▸ What you will do:
Check every line of the data below for the string "screenshot", and copy the ones that hold it.
--- Excerpted records ---
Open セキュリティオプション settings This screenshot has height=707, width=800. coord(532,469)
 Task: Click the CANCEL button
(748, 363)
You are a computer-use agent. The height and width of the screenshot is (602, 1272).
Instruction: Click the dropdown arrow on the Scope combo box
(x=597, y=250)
---
--- Excerpted records ---
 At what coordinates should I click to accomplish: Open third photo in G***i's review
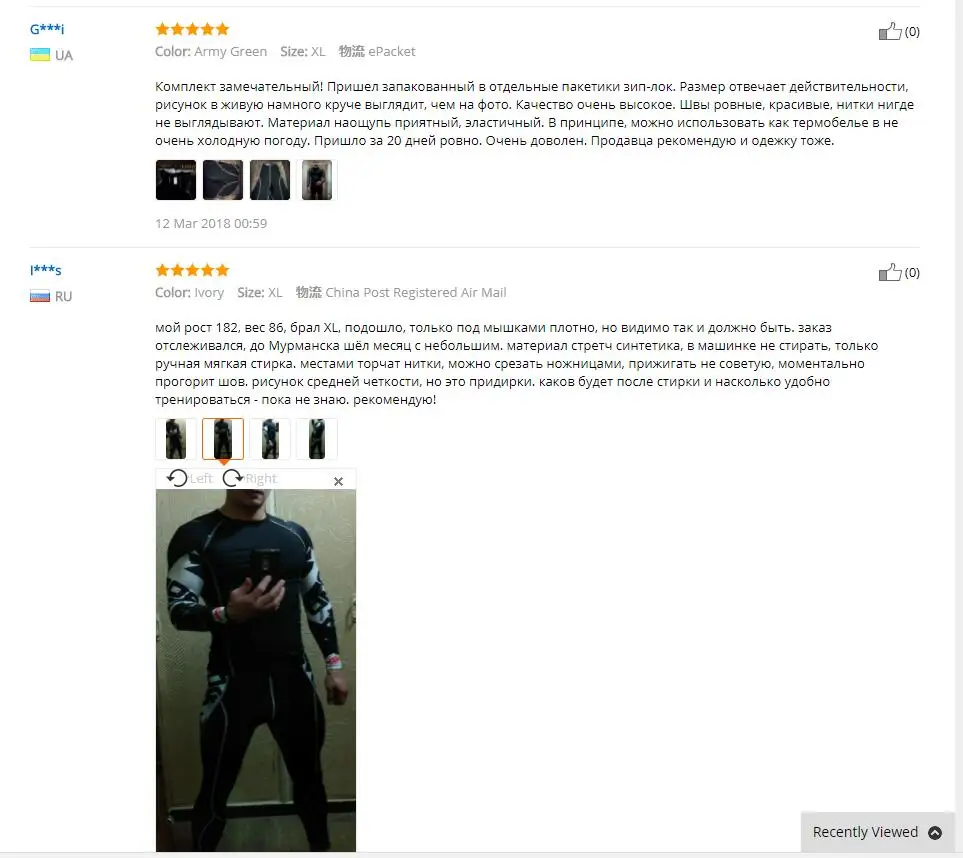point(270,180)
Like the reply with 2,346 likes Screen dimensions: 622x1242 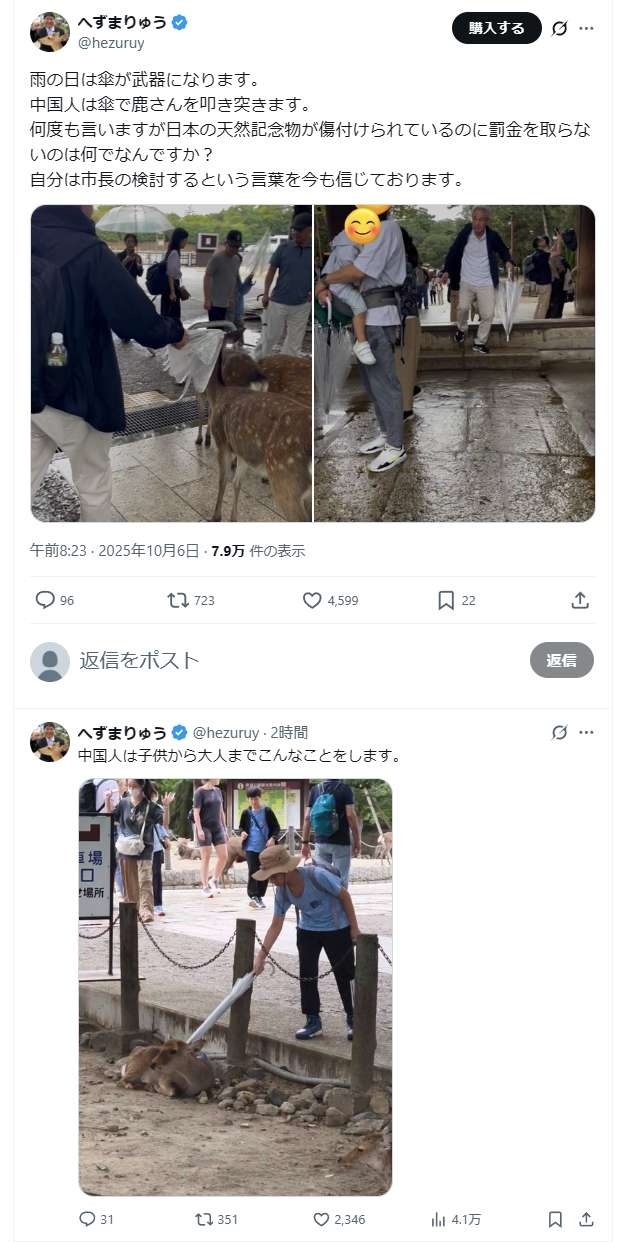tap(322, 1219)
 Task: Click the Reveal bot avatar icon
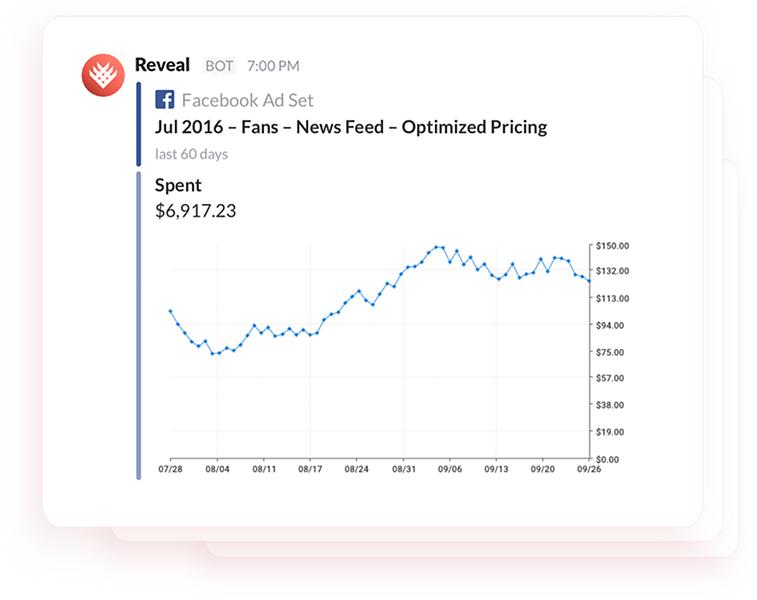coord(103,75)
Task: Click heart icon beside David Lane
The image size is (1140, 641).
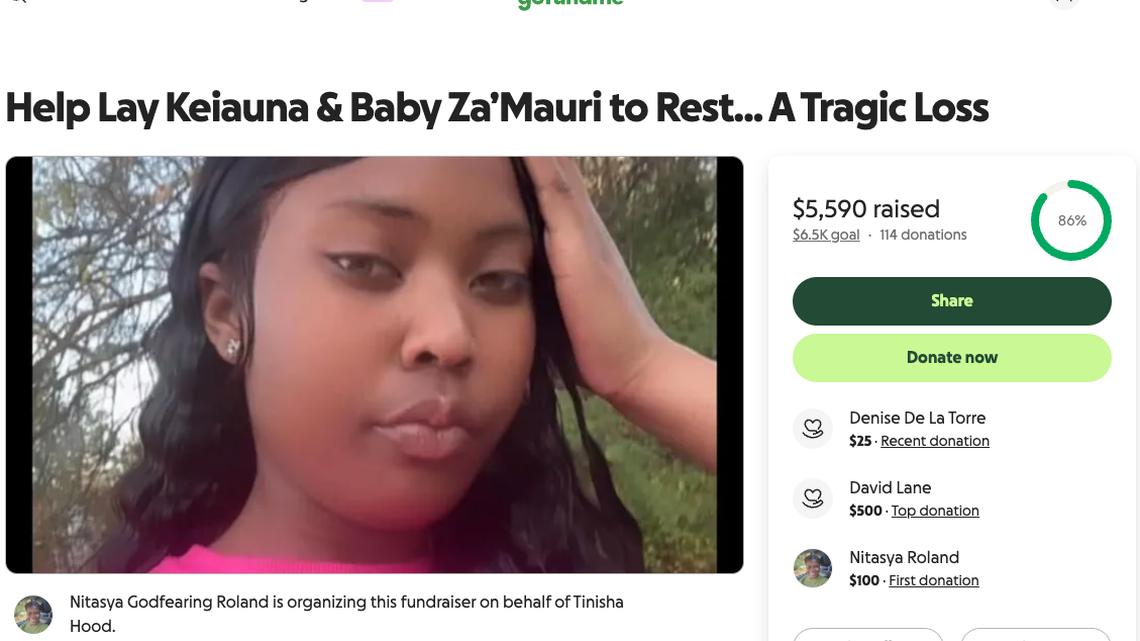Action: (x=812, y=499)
---
▸ Written solution:
Open セキュリティオプション settings This screenshot has height=707, width=800. coord(532,469)
You are a computer-use agent. The height and width of the screenshot is (602, 1272).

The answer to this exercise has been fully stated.